Copy out the lines of the listing below word for word, starting with the line that contains "Task: Click the" and running to the end of the listing, and leave out the pictures.

-------- Data entries

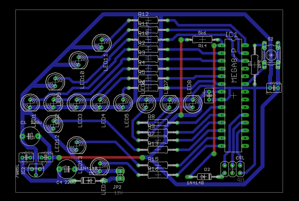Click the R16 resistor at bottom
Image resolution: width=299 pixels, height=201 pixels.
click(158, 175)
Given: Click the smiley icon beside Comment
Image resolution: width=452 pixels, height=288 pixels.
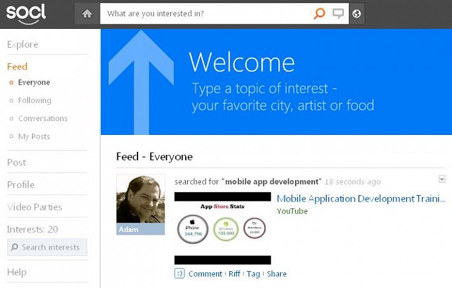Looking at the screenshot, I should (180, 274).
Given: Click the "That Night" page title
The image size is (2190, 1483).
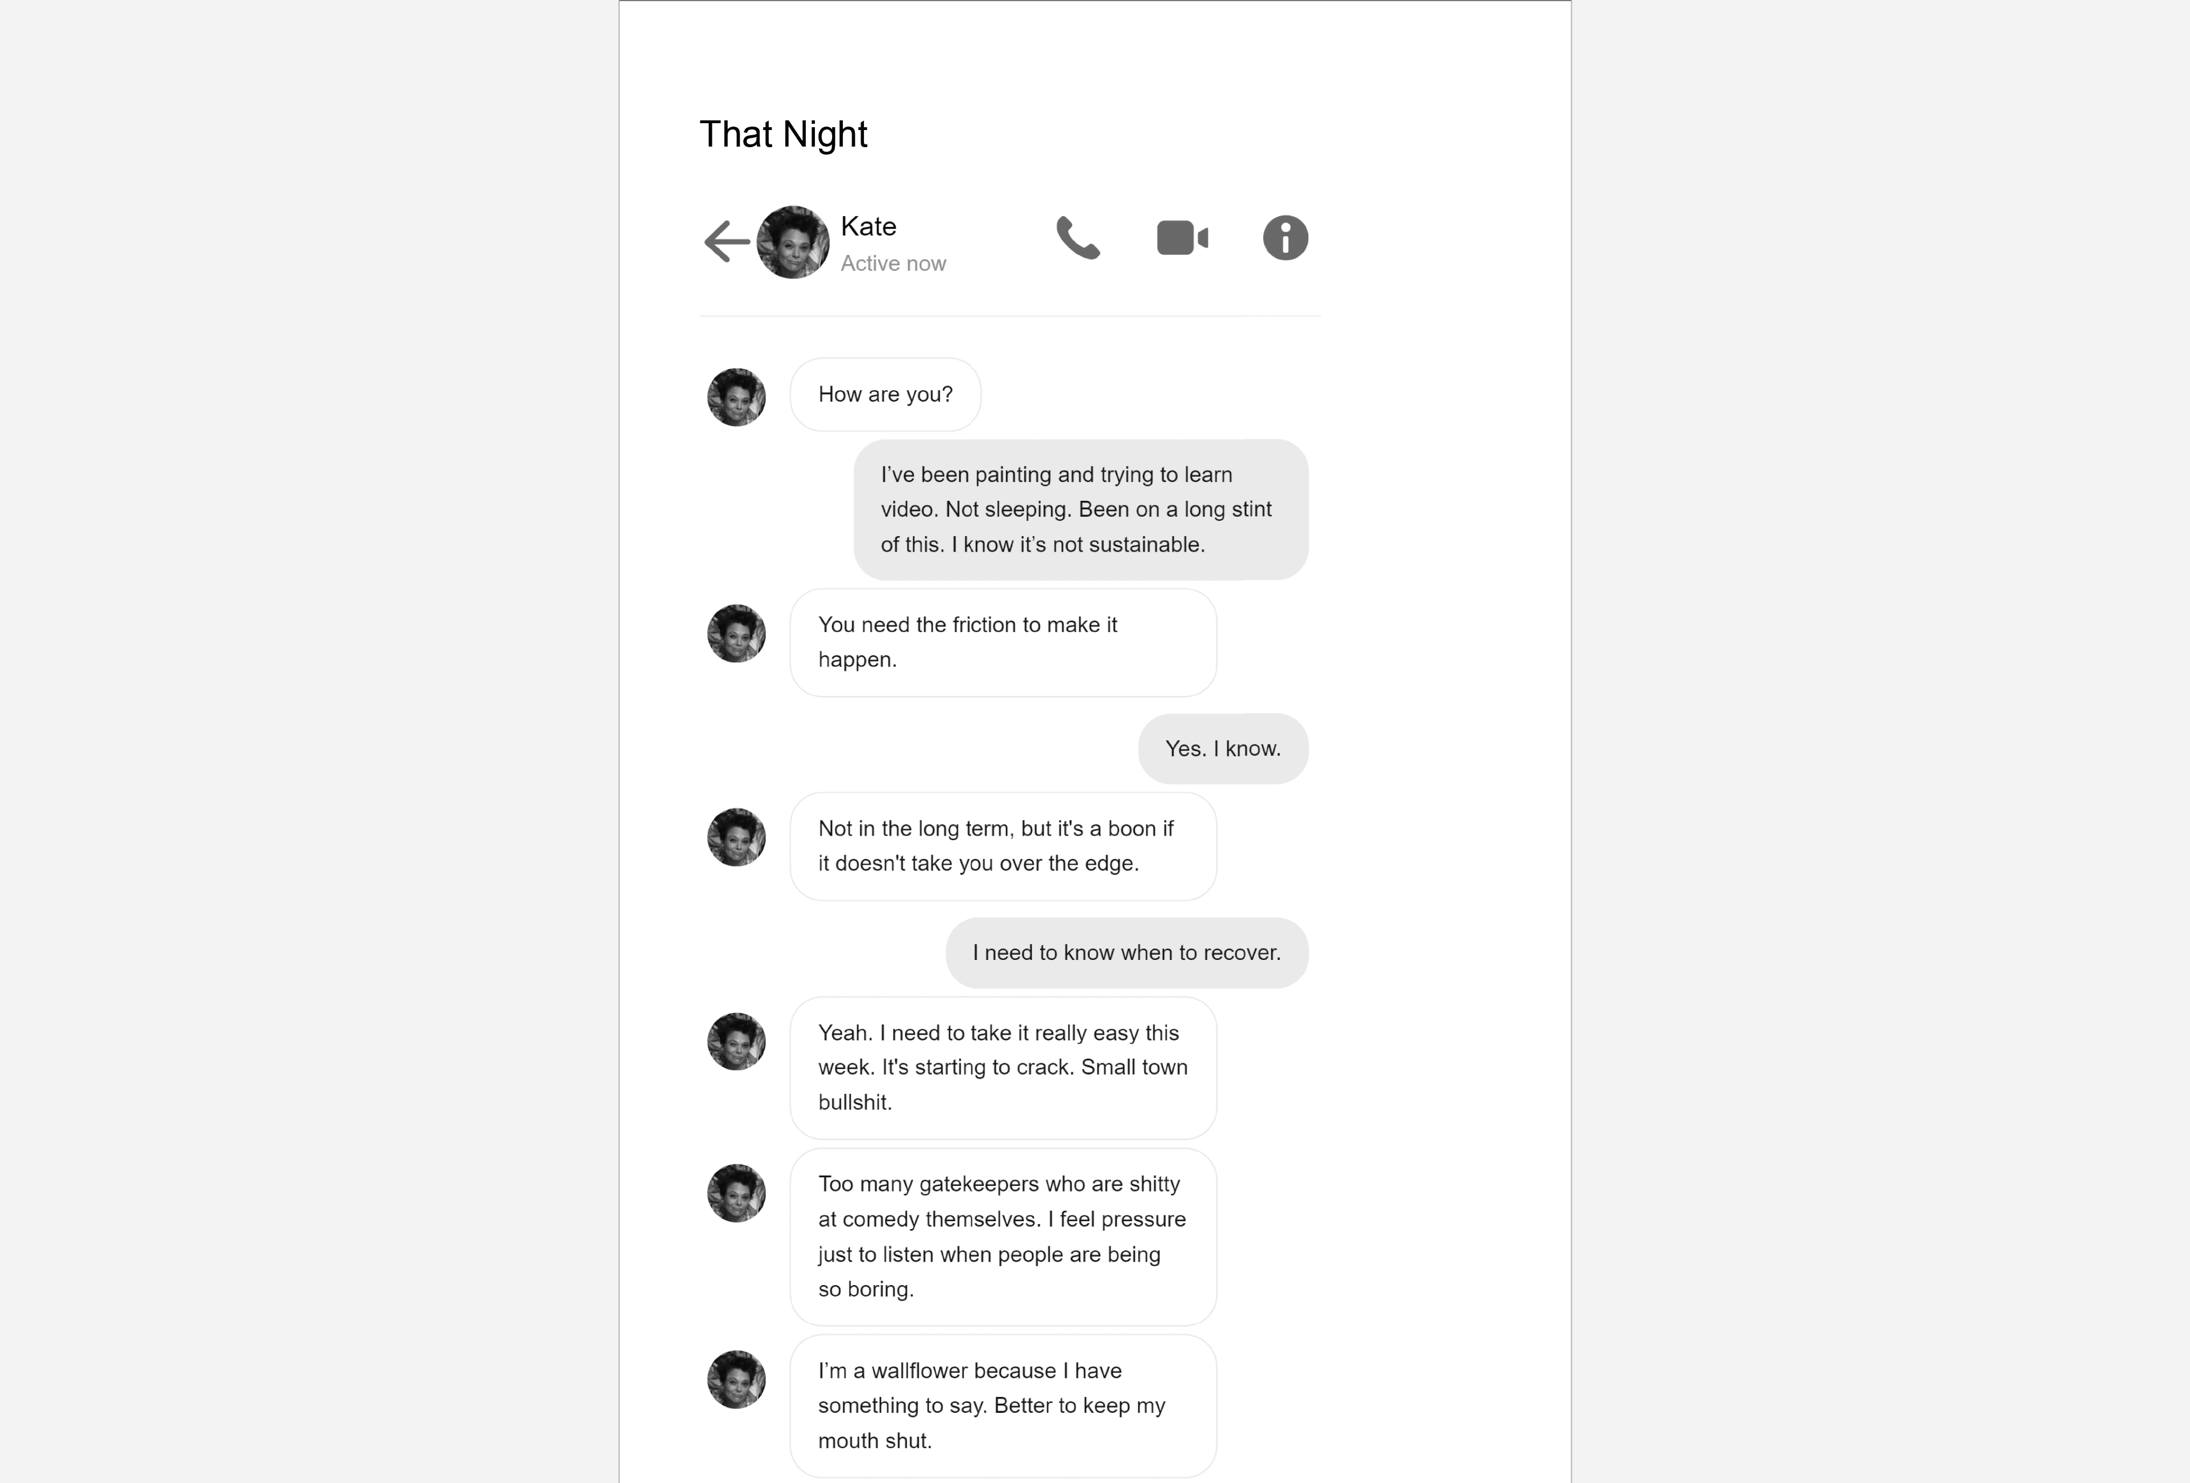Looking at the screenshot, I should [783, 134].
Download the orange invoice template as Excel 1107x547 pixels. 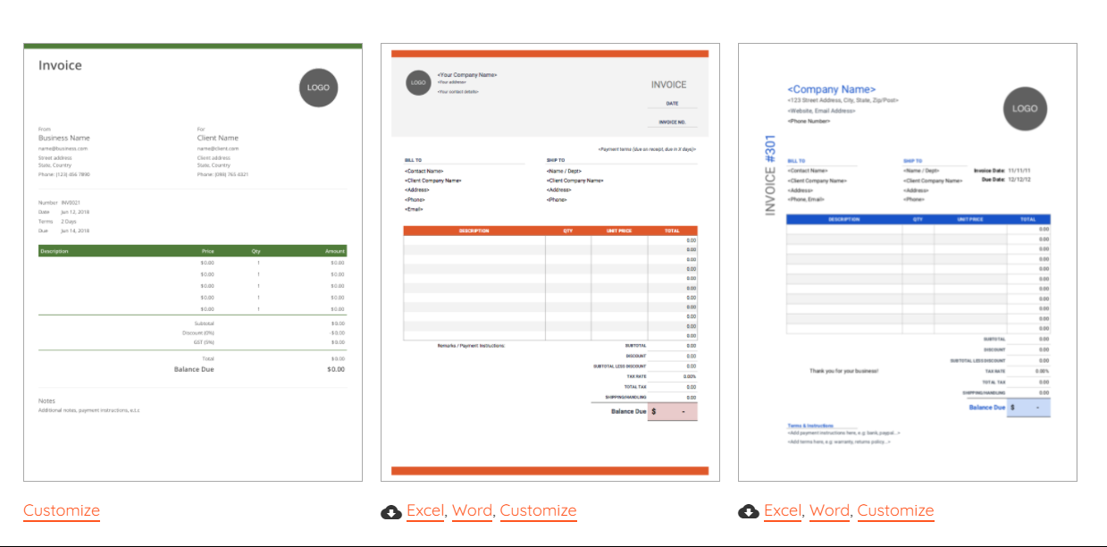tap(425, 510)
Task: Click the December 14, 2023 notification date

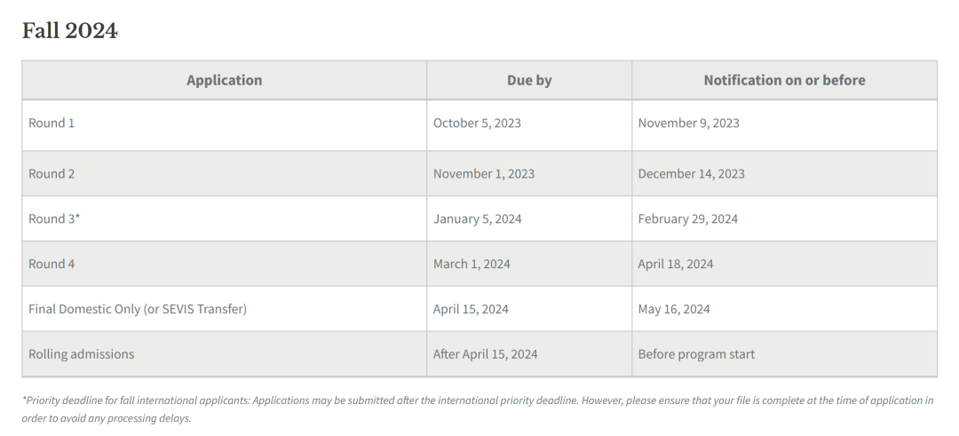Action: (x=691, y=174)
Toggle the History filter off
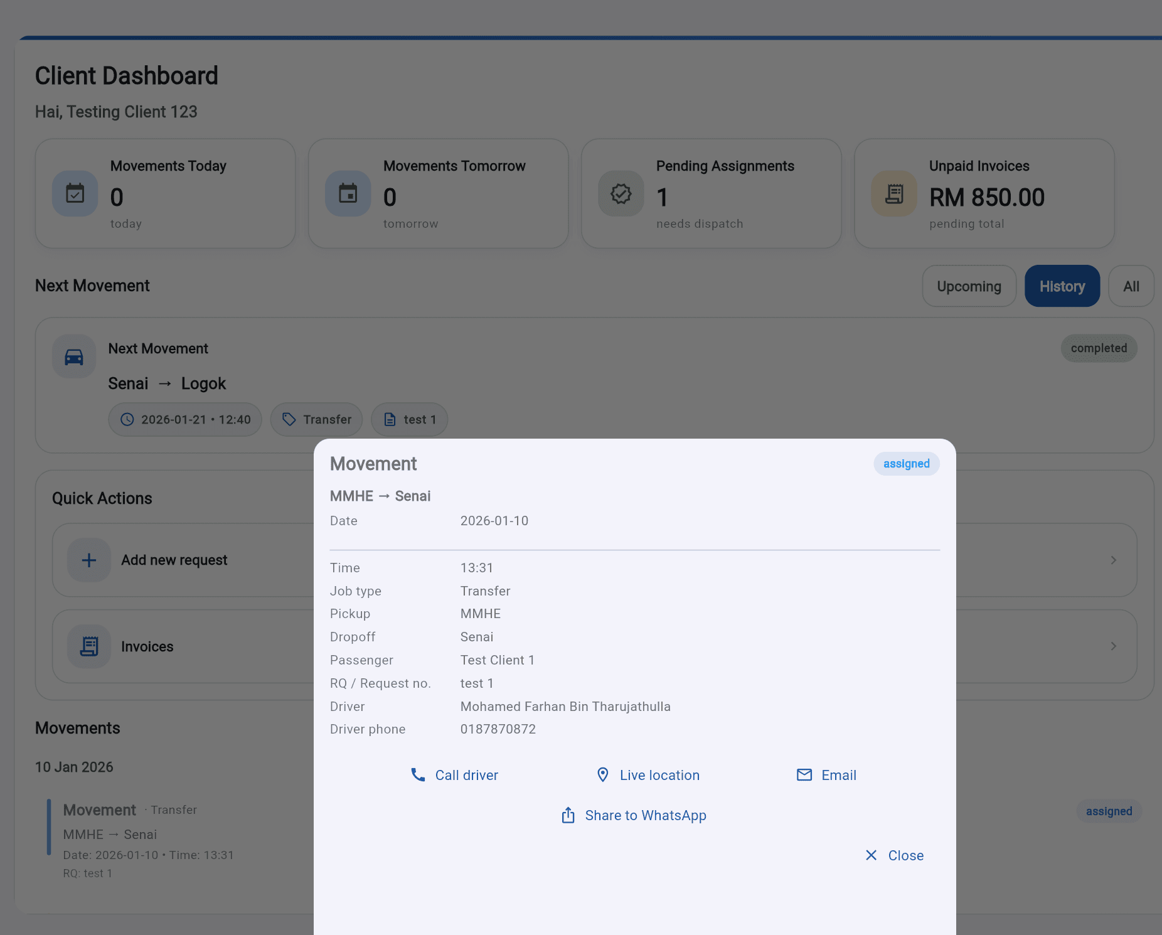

----------------

**The result:**
Task: Click the December 14, 2023 notification date

Action: (x=691, y=174)
Toggle the History filter off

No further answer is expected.